Segment Start: Material shown

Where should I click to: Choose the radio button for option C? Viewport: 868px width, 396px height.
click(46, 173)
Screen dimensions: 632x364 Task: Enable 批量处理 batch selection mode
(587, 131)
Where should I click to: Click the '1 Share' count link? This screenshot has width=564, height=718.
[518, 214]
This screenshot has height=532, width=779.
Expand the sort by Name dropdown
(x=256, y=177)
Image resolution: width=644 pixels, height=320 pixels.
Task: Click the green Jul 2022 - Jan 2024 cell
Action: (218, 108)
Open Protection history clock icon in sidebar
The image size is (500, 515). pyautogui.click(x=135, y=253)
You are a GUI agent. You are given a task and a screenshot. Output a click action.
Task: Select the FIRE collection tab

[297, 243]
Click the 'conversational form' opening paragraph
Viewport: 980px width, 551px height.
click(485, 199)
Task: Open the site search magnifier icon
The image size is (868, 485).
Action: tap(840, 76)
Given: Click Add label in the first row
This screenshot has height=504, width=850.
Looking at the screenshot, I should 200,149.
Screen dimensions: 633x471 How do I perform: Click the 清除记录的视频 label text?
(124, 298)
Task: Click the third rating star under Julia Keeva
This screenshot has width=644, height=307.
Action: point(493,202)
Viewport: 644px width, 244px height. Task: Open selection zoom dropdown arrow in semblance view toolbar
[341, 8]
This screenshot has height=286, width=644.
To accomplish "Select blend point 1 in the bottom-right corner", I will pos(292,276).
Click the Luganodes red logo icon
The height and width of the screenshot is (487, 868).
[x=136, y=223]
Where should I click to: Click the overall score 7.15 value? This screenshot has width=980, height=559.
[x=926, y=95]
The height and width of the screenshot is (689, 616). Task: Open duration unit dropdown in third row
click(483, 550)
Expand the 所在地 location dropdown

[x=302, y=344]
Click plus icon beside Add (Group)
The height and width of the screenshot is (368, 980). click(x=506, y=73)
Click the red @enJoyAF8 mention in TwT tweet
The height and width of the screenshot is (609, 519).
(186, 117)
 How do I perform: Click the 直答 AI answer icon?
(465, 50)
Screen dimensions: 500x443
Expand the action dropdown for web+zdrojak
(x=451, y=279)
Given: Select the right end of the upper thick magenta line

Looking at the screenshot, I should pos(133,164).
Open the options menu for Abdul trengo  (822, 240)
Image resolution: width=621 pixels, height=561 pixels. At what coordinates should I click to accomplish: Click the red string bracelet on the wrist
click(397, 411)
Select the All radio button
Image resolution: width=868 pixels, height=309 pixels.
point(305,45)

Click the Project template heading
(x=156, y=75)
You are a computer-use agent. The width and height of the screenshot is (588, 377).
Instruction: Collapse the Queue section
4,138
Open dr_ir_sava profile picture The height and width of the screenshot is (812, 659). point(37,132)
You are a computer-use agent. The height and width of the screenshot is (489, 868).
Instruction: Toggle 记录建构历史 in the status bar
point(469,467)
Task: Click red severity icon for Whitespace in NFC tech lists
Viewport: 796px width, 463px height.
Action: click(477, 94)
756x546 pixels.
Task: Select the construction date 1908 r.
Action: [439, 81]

Segment End: Material shown

**Problem statement**
Determine how many lines in the data above contain the string "computer". Give nothing except the number.

**Result of this task**
2